Martin Sustrik sustrik at fastmq.com
Thu Jan 29 08:06:50 CET 2009


Hi Erich,

>     We've decider to add a new function not to break backward
>     compatibility. Thus there's still receive fucntion working as it
>     used to as well as receive2 function that works the way you've
>     designed it.
> 
> 
> Cool.  I think a different name might be more "pythonic"[1] tho, 
> something like receive_full or receive_queue.

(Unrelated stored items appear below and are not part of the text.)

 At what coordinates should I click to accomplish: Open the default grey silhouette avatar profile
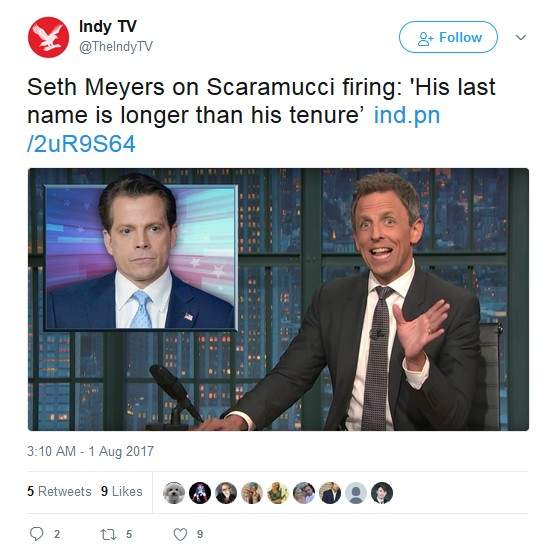[356, 493]
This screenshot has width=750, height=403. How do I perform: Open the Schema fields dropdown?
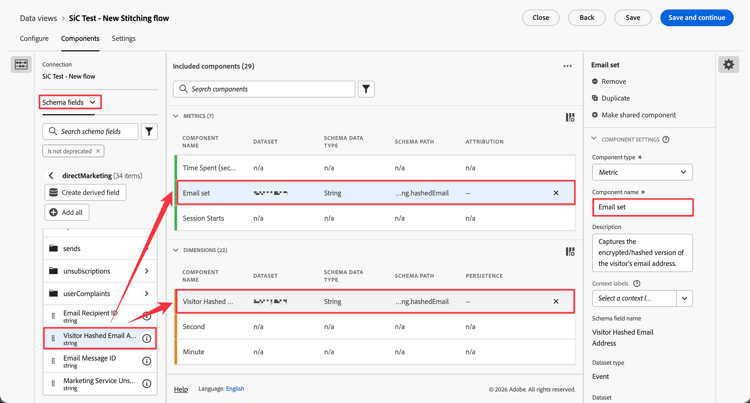[69, 102]
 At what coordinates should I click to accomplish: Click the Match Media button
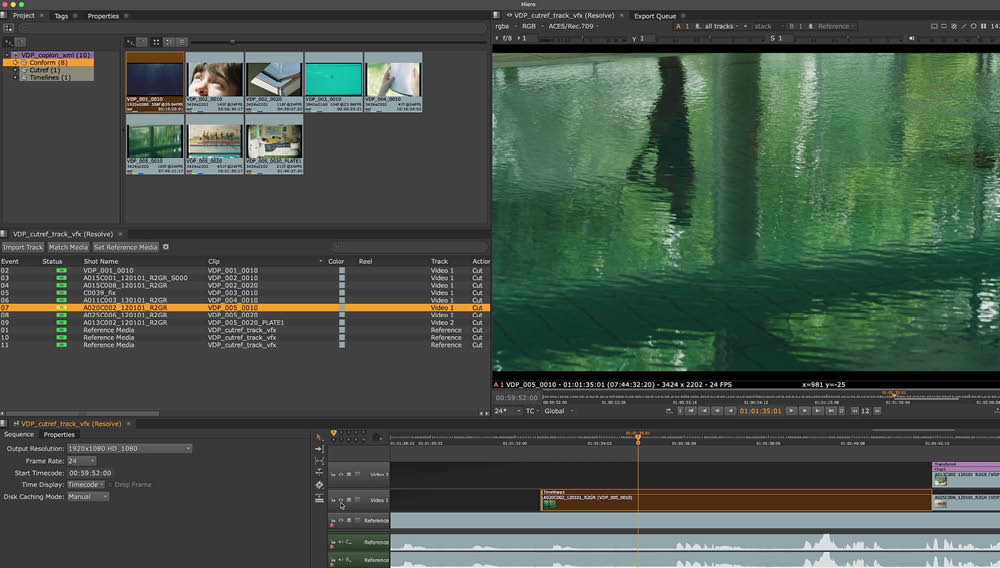68,247
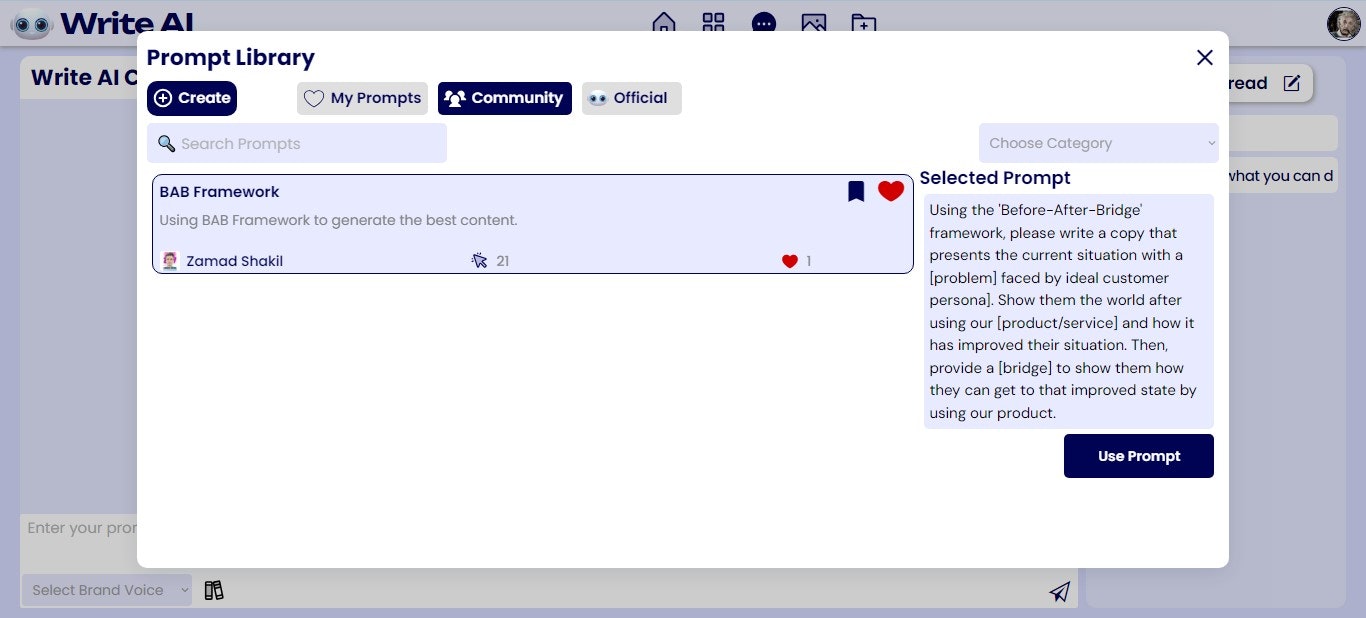This screenshot has width=1366, height=618.
Task: Expand the Select Brand Voice dropdown
Action: pos(105,590)
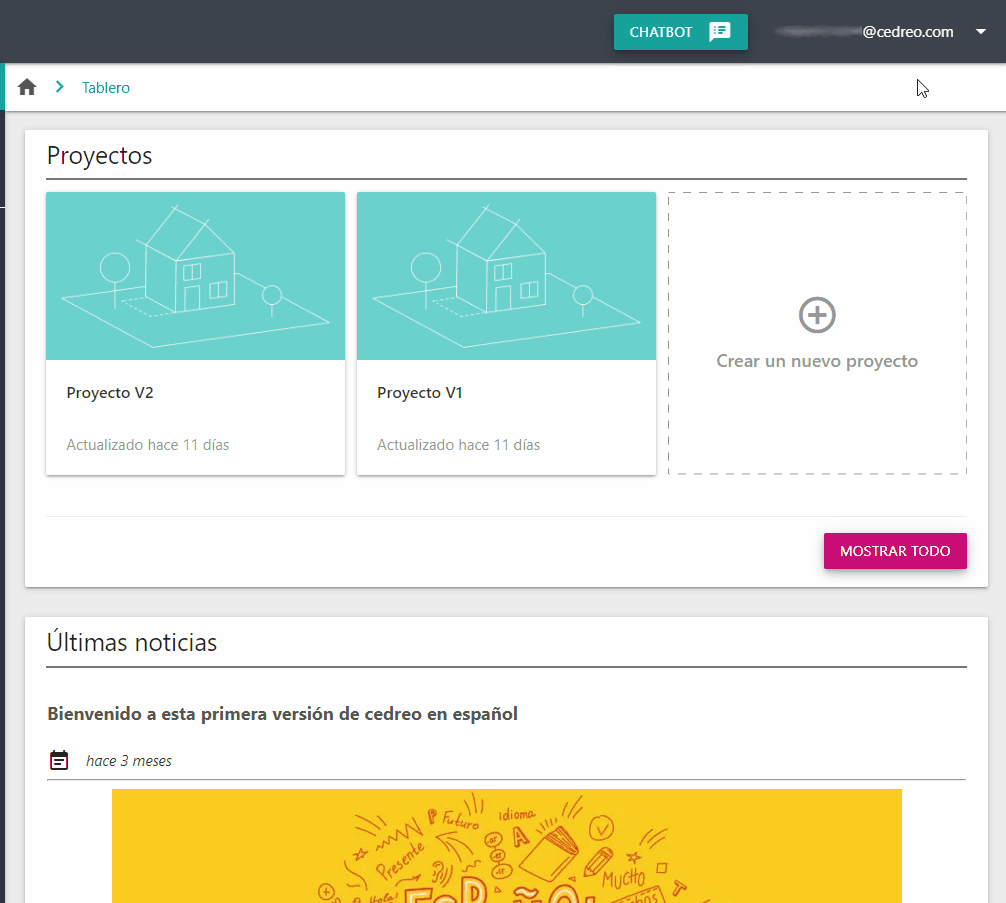Select the Proyecto V1 title
This screenshot has width=1006, height=903.
tap(420, 393)
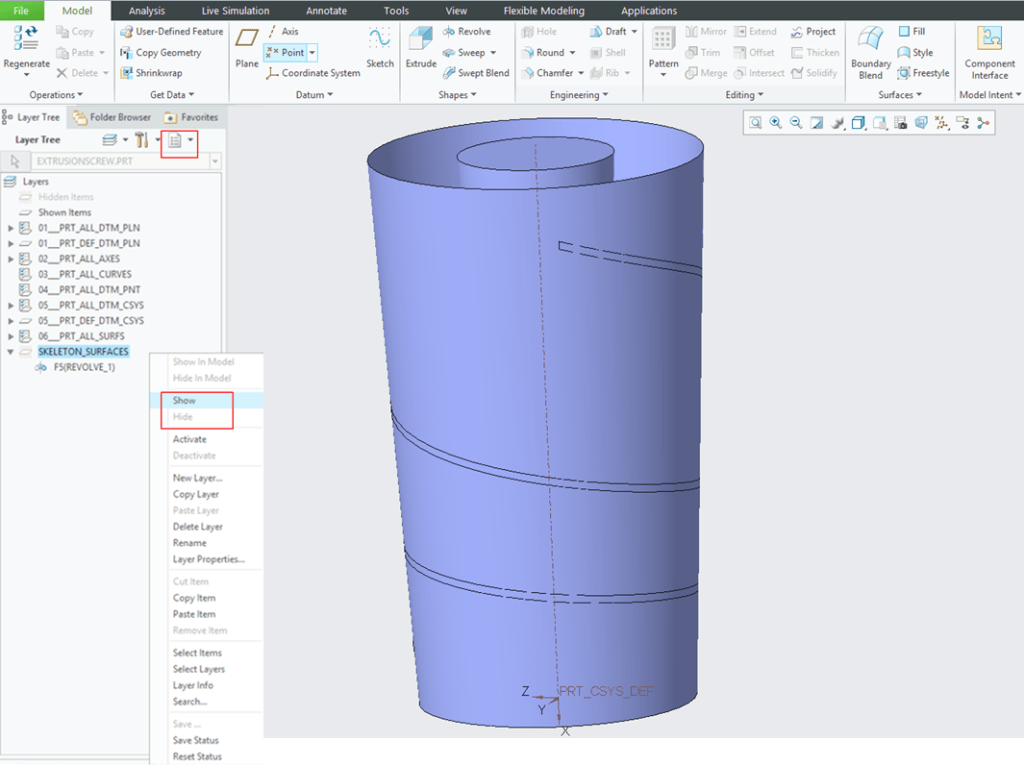This screenshot has width=1024, height=765.
Task: Open the Folder Browser tab
Action: [112, 117]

Feel free to suggest one. In any case we'll have to break backward 
compatibility at some point in the future to clean up the API (we want 
to do that _once_ rather than introducing small changes to API in each 
release) - at that point receive and receive2 will be merged into single 
"receive" function.

>     Btw, before receive2 is stabilised, you may consider enhancing it by
>     an option to do non-blocking message reception. All you have to do
>     is to call C++ receive with 'block' parameter set to false and
>     return (0, empty-message) pair in case no message was received.
> 
>  
> I will look into this in the very near future. For this project what do 
> you mean by "stabilized"?

In this context I've meant that the version with release2 was not yet 
released and so you can tweak the function in any way you want without 
breaking backward compatibility.

> Somewhat related to all of this:
> I've been looking into using the Boost.Python library (available under a 
> MIT like license) for wrapping up the 0mq code.  From what I know of 
> that library so far, it will allow for a "more pythonic" translation to 
> python.  This may not be a direct, 1:1 mapping of methods and objects, 
> but something close which also utilizes certain python idioms.  My 
> question here is, would this be something you guys would want official, 
> or a separate but related project?

Both ways are OK. "Official" project would require a bit more caution 
about licences and more QA from our side, the upside would be that we 
would be able to ship the project with the rest of 0MQ in a single 
package, do shared marketing etc. If the project wins recognition of the 
Python community we can even use it to replace current python extension 
to 0MQ.

With separate project you would have to take care of updating it and 
releasing it yourself. The upside would be more freedom about licenses.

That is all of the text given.